Saved entries.
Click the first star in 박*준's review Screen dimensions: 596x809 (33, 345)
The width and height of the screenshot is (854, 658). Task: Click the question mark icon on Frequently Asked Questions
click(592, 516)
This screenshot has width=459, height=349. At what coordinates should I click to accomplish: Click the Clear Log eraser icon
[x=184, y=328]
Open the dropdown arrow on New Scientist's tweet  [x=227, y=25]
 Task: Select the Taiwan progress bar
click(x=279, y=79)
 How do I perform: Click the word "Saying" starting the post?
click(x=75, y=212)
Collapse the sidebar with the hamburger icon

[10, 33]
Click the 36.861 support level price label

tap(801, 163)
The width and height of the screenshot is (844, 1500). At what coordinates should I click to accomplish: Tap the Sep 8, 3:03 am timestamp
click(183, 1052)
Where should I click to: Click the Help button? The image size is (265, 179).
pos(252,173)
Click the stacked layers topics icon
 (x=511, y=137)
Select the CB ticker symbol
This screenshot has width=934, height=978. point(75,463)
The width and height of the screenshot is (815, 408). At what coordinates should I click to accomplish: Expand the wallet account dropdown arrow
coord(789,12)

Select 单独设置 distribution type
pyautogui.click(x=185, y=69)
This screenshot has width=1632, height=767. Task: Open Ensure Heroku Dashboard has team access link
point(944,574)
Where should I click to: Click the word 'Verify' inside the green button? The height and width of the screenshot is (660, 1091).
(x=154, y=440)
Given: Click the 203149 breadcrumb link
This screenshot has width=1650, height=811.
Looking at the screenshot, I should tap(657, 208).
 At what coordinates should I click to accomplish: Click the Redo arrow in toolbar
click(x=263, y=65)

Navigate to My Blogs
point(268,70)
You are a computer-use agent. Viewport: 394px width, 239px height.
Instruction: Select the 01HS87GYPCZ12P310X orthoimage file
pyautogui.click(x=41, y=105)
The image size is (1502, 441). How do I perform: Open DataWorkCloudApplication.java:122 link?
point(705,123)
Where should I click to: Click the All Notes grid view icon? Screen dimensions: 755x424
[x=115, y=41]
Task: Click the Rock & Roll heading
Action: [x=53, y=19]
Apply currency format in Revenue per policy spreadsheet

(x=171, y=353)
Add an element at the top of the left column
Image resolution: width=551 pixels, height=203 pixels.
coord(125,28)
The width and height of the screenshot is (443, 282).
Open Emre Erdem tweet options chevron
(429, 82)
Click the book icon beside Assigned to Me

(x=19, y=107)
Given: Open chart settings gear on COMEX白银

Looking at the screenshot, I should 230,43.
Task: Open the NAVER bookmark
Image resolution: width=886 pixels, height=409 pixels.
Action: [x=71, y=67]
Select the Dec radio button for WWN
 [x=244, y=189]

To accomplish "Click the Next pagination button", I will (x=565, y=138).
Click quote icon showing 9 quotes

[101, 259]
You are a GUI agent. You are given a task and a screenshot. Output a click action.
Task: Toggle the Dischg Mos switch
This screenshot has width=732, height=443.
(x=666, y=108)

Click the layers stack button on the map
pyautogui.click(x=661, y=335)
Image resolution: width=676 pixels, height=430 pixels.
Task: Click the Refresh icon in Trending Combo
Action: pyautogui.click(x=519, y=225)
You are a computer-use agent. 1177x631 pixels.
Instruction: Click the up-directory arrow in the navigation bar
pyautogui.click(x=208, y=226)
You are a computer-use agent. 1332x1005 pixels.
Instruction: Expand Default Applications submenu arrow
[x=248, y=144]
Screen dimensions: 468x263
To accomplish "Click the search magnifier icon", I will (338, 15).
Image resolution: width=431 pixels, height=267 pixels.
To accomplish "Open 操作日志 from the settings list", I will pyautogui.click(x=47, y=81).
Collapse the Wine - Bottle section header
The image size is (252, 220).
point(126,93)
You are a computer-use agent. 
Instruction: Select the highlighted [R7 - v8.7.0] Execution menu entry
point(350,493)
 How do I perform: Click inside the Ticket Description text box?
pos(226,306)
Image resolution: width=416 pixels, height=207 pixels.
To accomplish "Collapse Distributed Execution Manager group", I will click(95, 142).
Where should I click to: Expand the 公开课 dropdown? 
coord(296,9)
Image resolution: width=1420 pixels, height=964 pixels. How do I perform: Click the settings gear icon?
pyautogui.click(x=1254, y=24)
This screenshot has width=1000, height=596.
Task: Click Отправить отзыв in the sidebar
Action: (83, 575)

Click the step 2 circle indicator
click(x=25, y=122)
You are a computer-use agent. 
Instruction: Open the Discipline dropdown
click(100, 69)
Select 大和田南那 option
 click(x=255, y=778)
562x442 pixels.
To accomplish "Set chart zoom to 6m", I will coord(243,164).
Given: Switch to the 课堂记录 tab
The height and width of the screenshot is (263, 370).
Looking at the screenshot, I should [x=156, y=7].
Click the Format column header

What to do.
Down to the last line, restate the records exactly.

Response area.
Click the first star in 박*준's review Screen dimensions: 596x809 (33, 345)
The width and height of the screenshot is (854, 658). Task: Click the question mark icon on Frequently Asked Questions
click(592, 516)
This screenshot has width=459, height=349. At what coordinates should I click to accomplish: Click the Clear Log eraser icon
[x=184, y=328]
Open the dropdown arrow on New Scientist's tweet  [x=227, y=25]
 Task: Select the Taiwan progress bar
click(x=279, y=79)
 How do I perform: Click the word "Saying" starting the post?
click(x=75, y=212)
Collapse the sidebar with the hamburger icon

[10, 33]
Click the 36.861 support level price label

tap(801, 163)
The width and height of the screenshot is (844, 1500). At what coordinates should I click to accomplish: Tap the Sep 8, 3:03 am timestamp
click(183, 1052)
Where should I click to: Click the Help button? The image size is (265, 179).
pos(252,173)
Click the stacked layers topics icon
 (x=511, y=137)
Select the CB ticker symbol
This screenshot has width=934, height=978. point(75,463)
The width and height of the screenshot is (815, 408). At what coordinates should I click to accomplish: Expand the wallet account dropdown arrow
coord(789,12)

Select 单独设置 distribution type
pyautogui.click(x=185, y=69)
This screenshot has width=1632, height=767. Task: Open Ensure Heroku Dashboard has team access link
point(944,574)
Where should I click to: Click the word 'Verify' inside the green button? The height and width of the screenshot is (660, 1091).
(x=154, y=440)
Given: Click the 203149 breadcrumb link
This screenshot has width=1650, height=811.
Looking at the screenshot, I should tap(657, 208).
 At what coordinates should I click to accomplish: Click the Redo arrow in toolbar
click(x=263, y=65)

Navigate to My Blogs
point(268,70)
You are a computer-use agent. Viewport: 394px width, 239px height.
Instruction: Select the 01HS87GYPCZ12P310X orthoimage file
pyautogui.click(x=41, y=105)
The image size is (1502, 441). How do I perform: Open DataWorkCloudApplication.java:122 link?
point(705,123)
Where should I click to: Click the All Notes grid view icon? Screen dimensions: 755x424
[x=115, y=41]
Task: Click the Rock & Roll heading
Action: [x=53, y=19]
Apply currency format in Revenue per policy spreadsheet

(x=171, y=353)
Add an element at the top of the left column
Image resolution: width=551 pixels, height=203 pixels.
coord(125,28)
The width and height of the screenshot is (443, 282).
Open Emre Erdem tweet options chevron
(429, 82)
Click the book icon beside Assigned to Me

(x=19, y=107)
Given: Open chart settings gear on COMEX白银

Looking at the screenshot, I should 230,43.
Task: Open the NAVER bookmark
Image resolution: width=886 pixels, height=409 pixels.
Action: [x=71, y=67]
Select the Dec radio button for WWN
 [x=244, y=189]

To accomplish "Click the Next pagination button", I will (x=565, y=138).
Click quote icon showing 9 quotes

[101, 259]
You are a GUI agent. You are given a task and a screenshot. Output a click action.
Task: Toggle the Dischg Mos switch
This screenshot has width=732, height=443.
(x=666, y=108)

Click the layers stack button on the map
pyautogui.click(x=661, y=335)
Image resolution: width=676 pixels, height=430 pixels.
Task: Click the Refresh icon in Trending Combo
Action: pyautogui.click(x=519, y=225)
You are a computer-use agent. 1177x631 pixels.
Instruction: Click the up-directory arrow in the navigation bar
pyautogui.click(x=208, y=226)
You are a computer-use agent. 1332x1005 pixels.
Instruction: Expand Default Applications submenu arrow
[x=248, y=144]
Screen dimensions: 468x263
To accomplish "Click the search magnifier icon", I will (338, 15).
Image resolution: width=431 pixels, height=267 pixels.
To accomplish "Open 操作日志 from the settings list", I will pyautogui.click(x=47, y=81).
Collapse the Wine - Bottle section header
The image size is (252, 220).
point(126,93)
You are a computer-use agent. 
Instruction: Select the highlighted [R7 - v8.7.0] Execution menu entry
point(350,493)
 How do I perform: Click inside the Ticket Description text box?
pos(226,306)
Image resolution: width=416 pixels, height=207 pixels.
To accomplish "Collapse Distributed Execution Manager group", I will click(95, 142).
Where should I click to: Expand the 公开课 dropdown? 
coord(296,9)
Image resolution: width=1420 pixels, height=964 pixels. How do I perform: Click the settings gear icon?
pyautogui.click(x=1254, y=24)
This screenshot has width=1000, height=596.
Task: Click Отправить отзыв in the sidebar
Action: (83, 575)

Click the step 2 circle indicator
click(x=25, y=122)
You are a computer-use agent. 
Instruction: Open the Discipline dropdown
click(100, 69)
Select 大和田南那 option
 click(x=255, y=778)
562x442 pixels.
To accomplish "Set chart zoom to 6m", I will coord(243,164).
Given: Switch to the 课堂记录 tab
The height and width of the screenshot is (263, 370).
Looking at the screenshot, I should [x=156, y=7].
Click the Format column header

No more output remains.